One of the most interesting attempts at integrating common sense into a computer program is the CYC Knowledge Server. The work of noted AI researcher Doug Lenat, CYC (pronounced “psych”) attempts to introduce common sense into the search equation by tapping into a large knowledgebase of facts, rules of thumb, and other tools for reasoning about objects and events of everyday life. The knowledgebase is divided into hundreds of “microtheories” that share common assumptions, but which can also appear to contain contradictory facts when applied to different domains of knowledge or action. Humans, using common sense, can resolve these apparent contradictions based on context. For example, it’s not acceptable to whoop like a lunatic when you approve of a business decision at a meeting, but it’s equally unacceptable not to go bonkers when your favorite football team scores a touchdown during a big game. The goal with CYC is to dramatically increase tolerance for ambiguity or uncertainty while simultaneously providing a “reasoning engine” that approximates human common sense.

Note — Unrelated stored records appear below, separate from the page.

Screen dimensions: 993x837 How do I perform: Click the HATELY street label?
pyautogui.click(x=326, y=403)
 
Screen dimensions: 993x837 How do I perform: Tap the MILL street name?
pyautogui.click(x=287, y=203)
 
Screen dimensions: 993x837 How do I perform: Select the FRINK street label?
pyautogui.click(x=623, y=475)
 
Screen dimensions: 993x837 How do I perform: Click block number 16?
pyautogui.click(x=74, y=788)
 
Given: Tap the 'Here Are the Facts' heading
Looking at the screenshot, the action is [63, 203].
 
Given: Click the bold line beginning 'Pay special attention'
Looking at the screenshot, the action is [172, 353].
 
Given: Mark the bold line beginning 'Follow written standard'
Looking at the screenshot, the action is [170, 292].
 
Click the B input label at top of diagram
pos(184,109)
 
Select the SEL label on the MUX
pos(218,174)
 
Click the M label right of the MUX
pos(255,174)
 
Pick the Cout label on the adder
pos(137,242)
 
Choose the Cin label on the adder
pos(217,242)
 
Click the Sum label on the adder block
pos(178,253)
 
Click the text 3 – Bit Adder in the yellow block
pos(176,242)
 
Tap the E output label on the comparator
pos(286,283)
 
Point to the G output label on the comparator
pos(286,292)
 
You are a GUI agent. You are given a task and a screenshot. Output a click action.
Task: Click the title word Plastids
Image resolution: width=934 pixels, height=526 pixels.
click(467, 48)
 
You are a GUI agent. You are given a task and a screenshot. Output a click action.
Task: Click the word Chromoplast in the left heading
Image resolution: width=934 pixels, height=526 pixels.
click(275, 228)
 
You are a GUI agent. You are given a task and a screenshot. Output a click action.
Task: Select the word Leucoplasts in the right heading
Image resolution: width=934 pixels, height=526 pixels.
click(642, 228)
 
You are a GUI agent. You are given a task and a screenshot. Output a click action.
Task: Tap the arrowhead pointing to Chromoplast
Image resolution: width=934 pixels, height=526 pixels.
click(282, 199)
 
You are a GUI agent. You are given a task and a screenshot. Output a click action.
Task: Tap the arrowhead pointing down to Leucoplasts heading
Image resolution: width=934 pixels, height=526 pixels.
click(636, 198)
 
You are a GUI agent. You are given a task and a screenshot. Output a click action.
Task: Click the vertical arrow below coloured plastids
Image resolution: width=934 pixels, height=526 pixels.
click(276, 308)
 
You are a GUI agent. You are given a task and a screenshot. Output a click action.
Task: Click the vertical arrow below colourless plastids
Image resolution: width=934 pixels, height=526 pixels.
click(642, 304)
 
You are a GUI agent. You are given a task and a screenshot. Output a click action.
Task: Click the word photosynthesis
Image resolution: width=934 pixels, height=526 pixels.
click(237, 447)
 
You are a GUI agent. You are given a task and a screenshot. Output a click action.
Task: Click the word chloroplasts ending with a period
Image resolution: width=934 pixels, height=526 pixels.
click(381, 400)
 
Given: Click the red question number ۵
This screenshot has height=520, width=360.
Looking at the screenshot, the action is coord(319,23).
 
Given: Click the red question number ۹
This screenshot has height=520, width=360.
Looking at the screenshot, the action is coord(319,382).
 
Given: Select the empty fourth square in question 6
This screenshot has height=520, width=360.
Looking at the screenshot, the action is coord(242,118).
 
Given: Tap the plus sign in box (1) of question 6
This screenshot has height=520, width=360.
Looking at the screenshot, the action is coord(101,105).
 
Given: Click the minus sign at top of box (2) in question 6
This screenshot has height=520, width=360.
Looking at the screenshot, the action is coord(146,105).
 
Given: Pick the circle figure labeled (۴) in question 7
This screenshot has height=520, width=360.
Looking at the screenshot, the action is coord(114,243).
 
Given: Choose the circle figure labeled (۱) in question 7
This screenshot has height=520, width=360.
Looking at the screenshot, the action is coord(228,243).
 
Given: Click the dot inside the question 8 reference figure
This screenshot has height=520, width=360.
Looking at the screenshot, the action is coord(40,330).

CYC works well on semi-structured information, such as the records in the Internet Movie Database. Begun as a well-funded research project in 1984, one hopes the technology underlying CYC, and systems like it, becomes more widespread.
The Future isn’t What it Used to Be
These are just a few of the countless developments and innovations that are shaping and transforming the landscape of Web search as we move into the new millennium. For space reasons, we didn’t touch on other areas where notable progress is being made, such as intelligent agents, visualization and interface design, metadata standards, and the development of micromachines and bio-silicon chips that will soon allow people to “jack in” to the Web, directly inhabiting the world of cyberspace as described in novels like William Gibson’s Neuromancer and Neil Stephenson’s Snow Crash.
This isn’t science fiction anymore. Carver Mead and his group at Cal Tech are working with neuromorphic analog VLSI chips-silicon models that mimic, or capture in some way, the functioning of biological neural systems. It will only be a matter of time until these systems begin to interact with one another, learning, storing, and of course “remembering” on demand (i.e., becoming searchable).
Ray Kurzweil, writing in Scientific American, says that “by 2019, a $1,000 computer will at least match the processing power of the human brain. By 2029, the software for intelligence will have been largely mastered, and the average personal computer will be equivalent to 1,000 brains.”
We can only hope that computers with this much intelligence will be well-equipped with common sense and a healthy sense of ethics. We appear to be on the right track. Google! co-founder Sergey Brin, speaking at the Search Engine Strategies 1999 conference, offered this optimistic prediction: “In the future, search engines should be as useful as HAL in the movie 2001: A Space Odyssey-but hopefully they won’t kill people.”